— Begin Given data —

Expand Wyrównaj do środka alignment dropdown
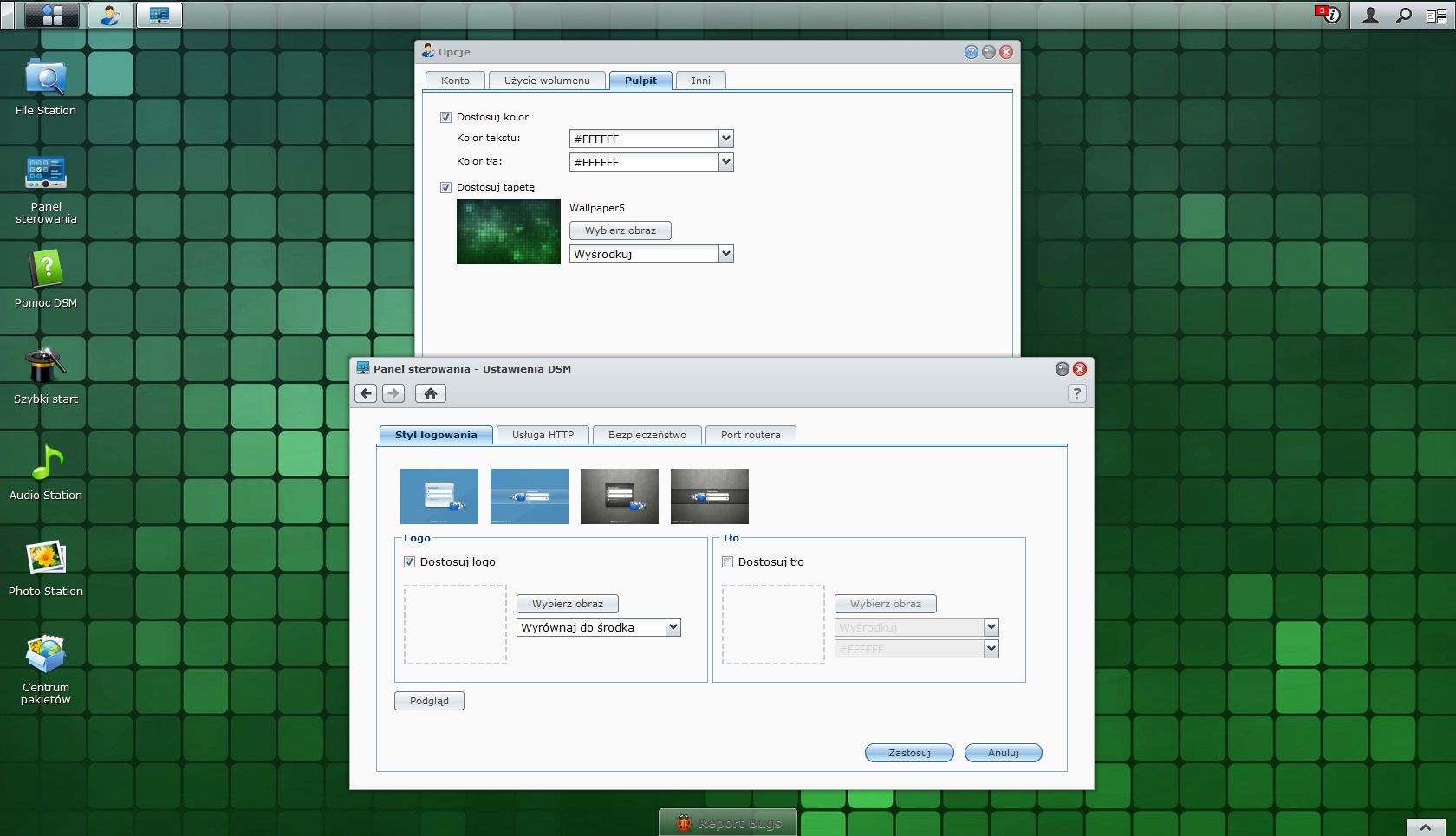 tap(673, 627)
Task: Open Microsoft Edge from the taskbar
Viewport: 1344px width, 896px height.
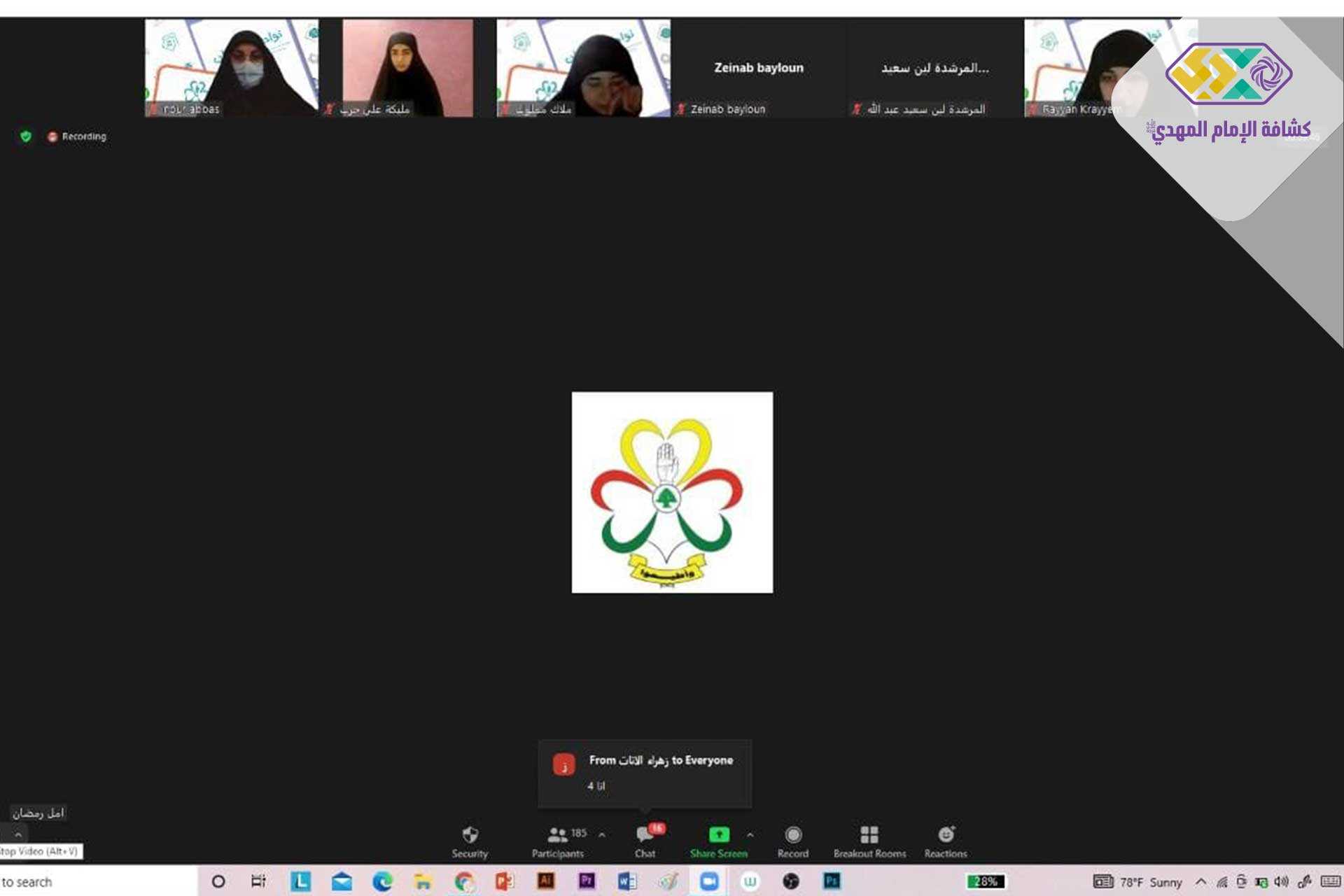Action: tap(382, 881)
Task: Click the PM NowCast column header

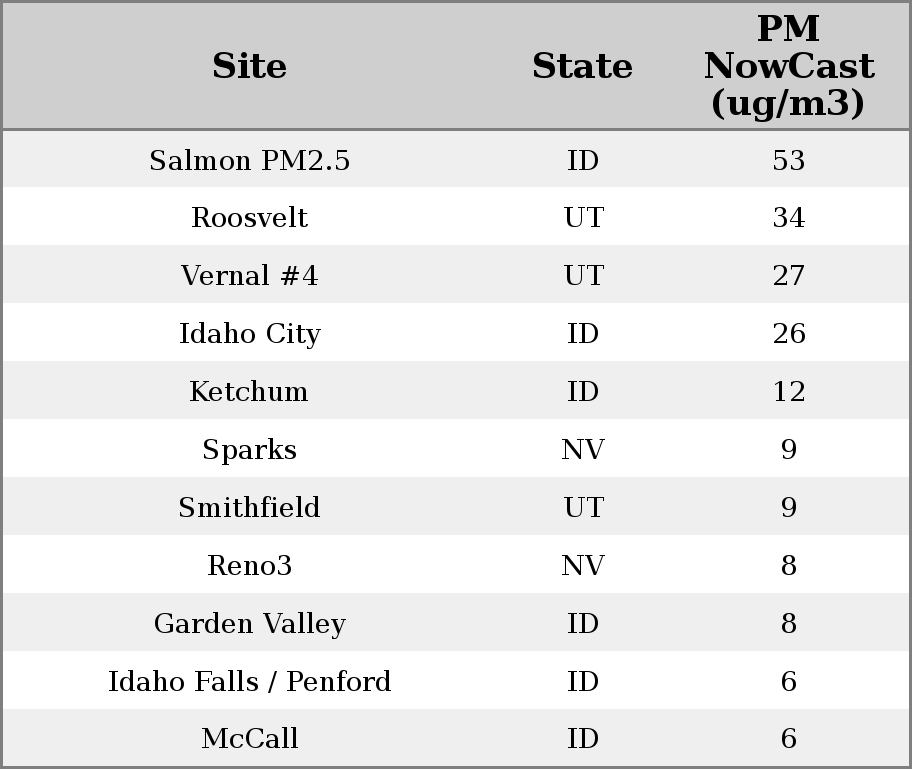Action: 788,66
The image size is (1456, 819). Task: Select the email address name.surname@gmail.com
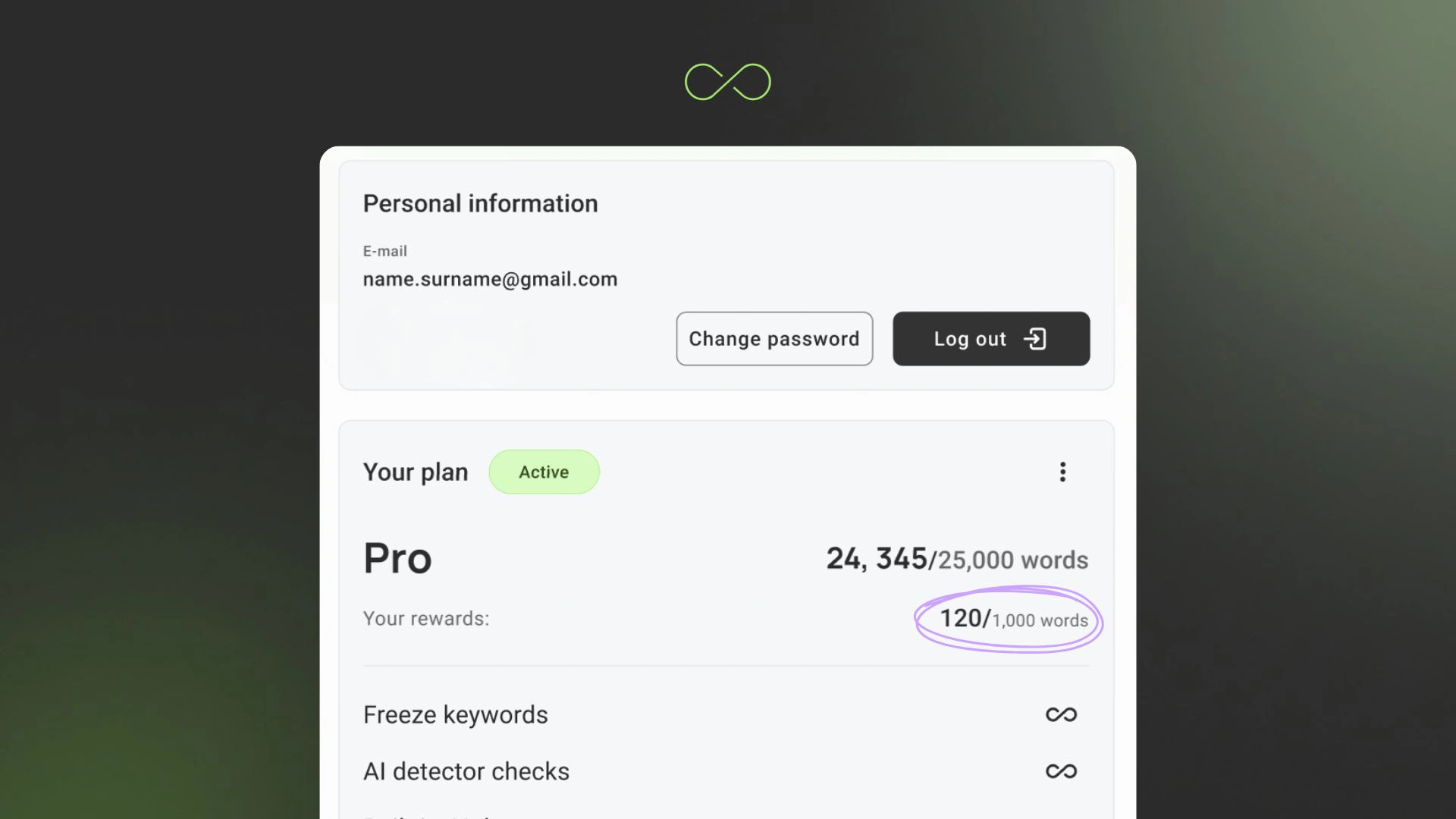[490, 279]
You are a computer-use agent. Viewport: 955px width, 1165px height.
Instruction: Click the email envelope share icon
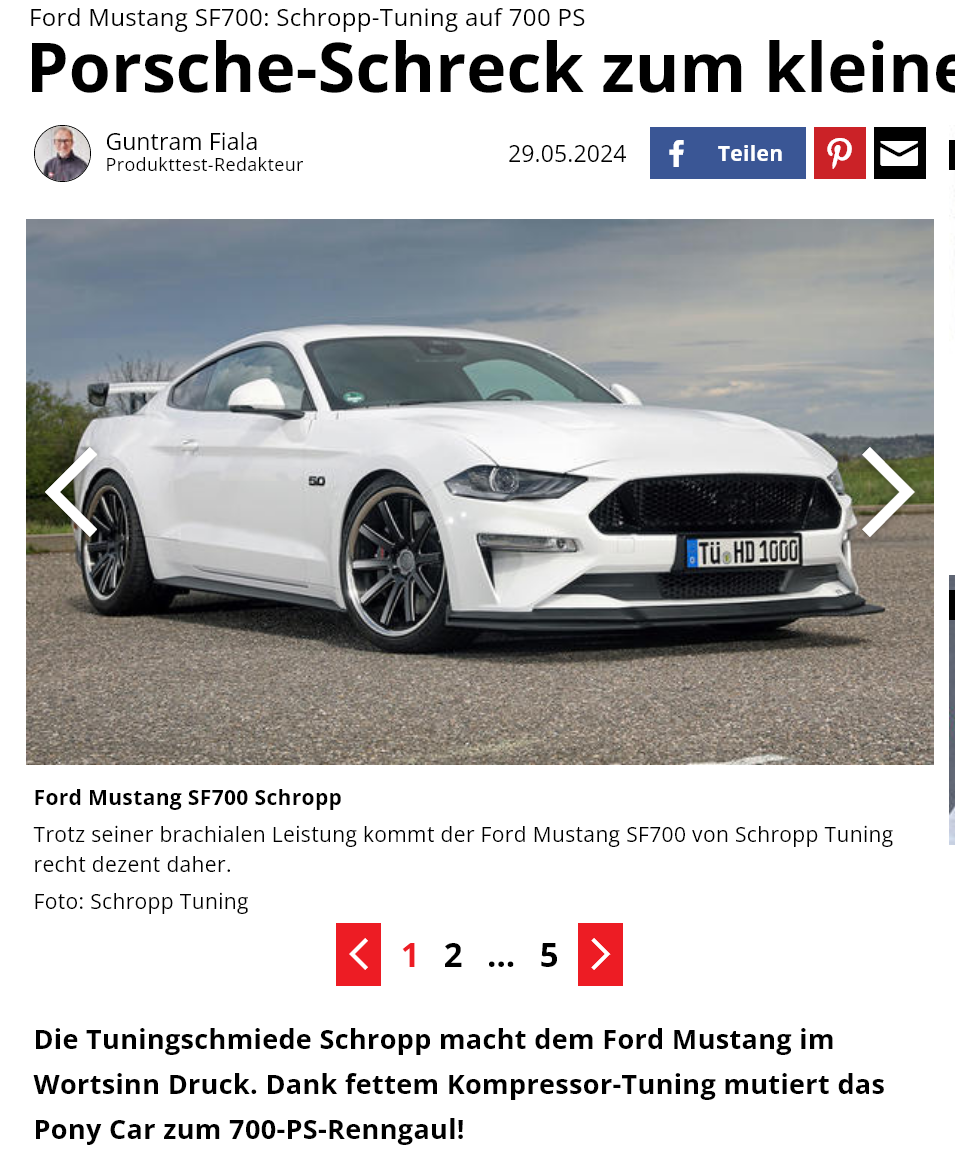pyautogui.click(x=899, y=153)
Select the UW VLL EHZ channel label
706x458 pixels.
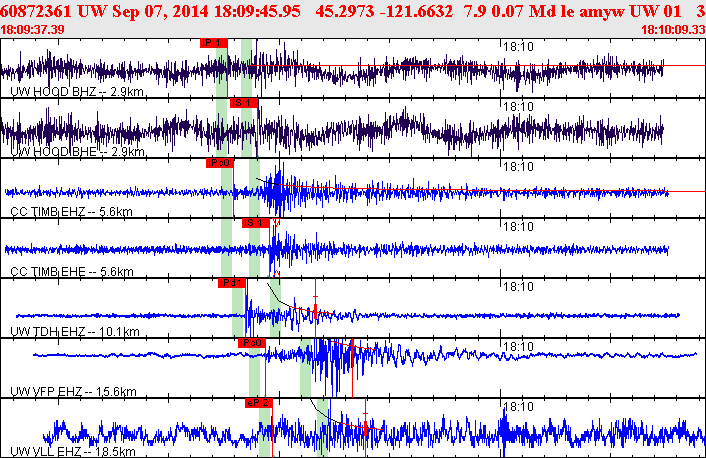click(x=72, y=452)
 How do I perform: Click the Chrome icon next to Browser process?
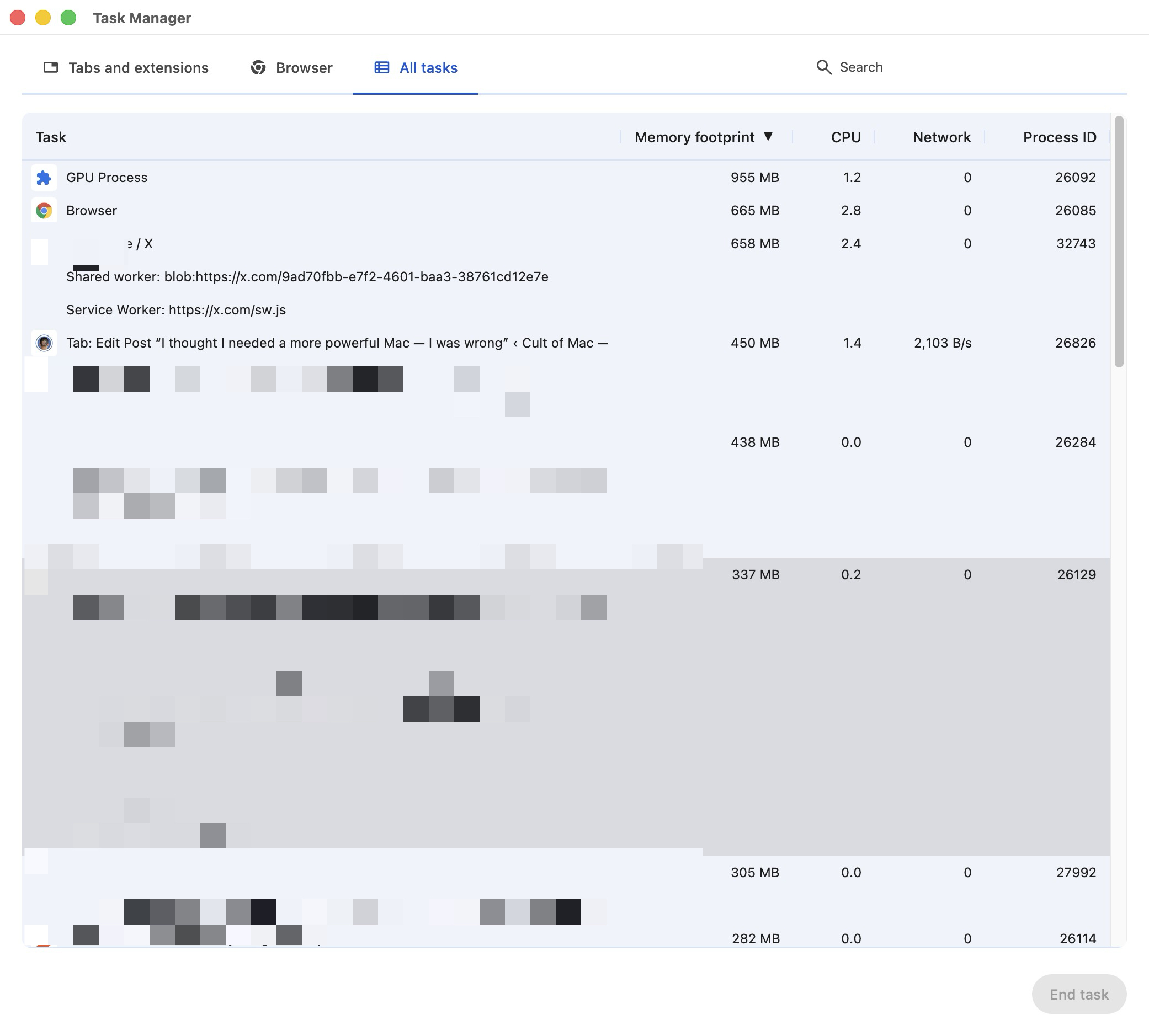point(44,210)
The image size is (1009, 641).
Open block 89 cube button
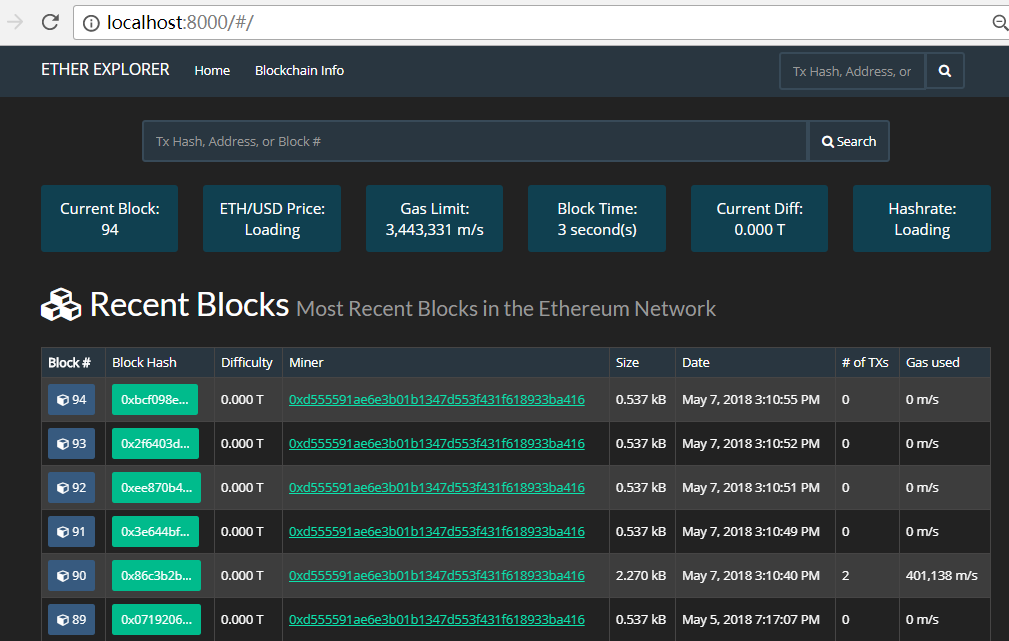pos(71,620)
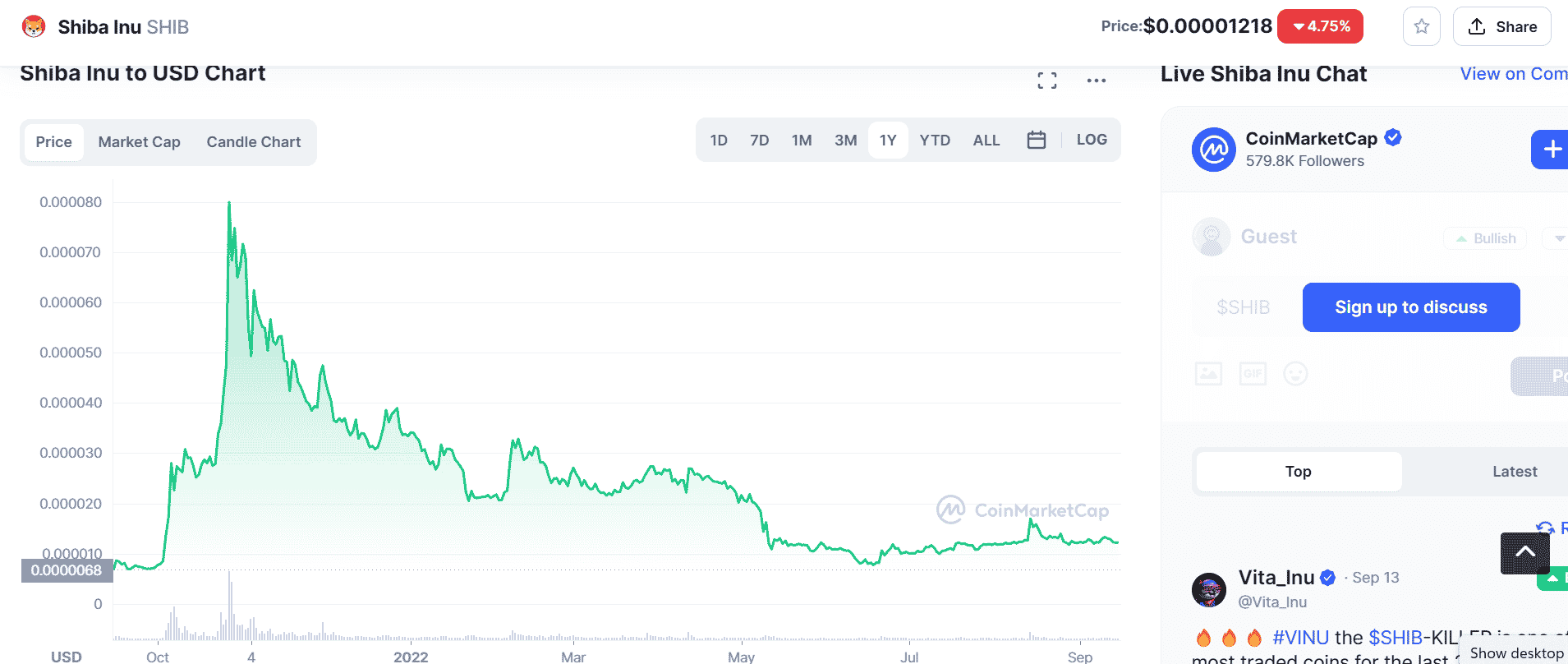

— End Given data —

* **Objective**:
Could you copy all of the entries above word for word, leaving the pictures out of your reply?

* **Task output**:
Expand Wyrównaj do środka alignment dropdown
 tap(673, 627)
Task: Open Microsoft Edge from the taskbar
Viewport: 1344px width, 896px height.
Action: tap(382, 881)
Task: Click the PM NowCast column header

Action: 788,66
The image size is (1456, 819). Task: Select the email address name.surname@gmail.com
[490, 279]
You are a computer-use agent. Viewport: 955px width, 1165px height.
Instruction: Click the email envelope share icon
pyautogui.click(x=899, y=153)
Select the UW VLL EHZ channel label
706x458 pixels.
click(x=72, y=452)
 How do I perform: Click the Chrome icon next to Browser process?
point(44,210)
The image size is (1009, 641).
Open block 89 cube button
pos(71,620)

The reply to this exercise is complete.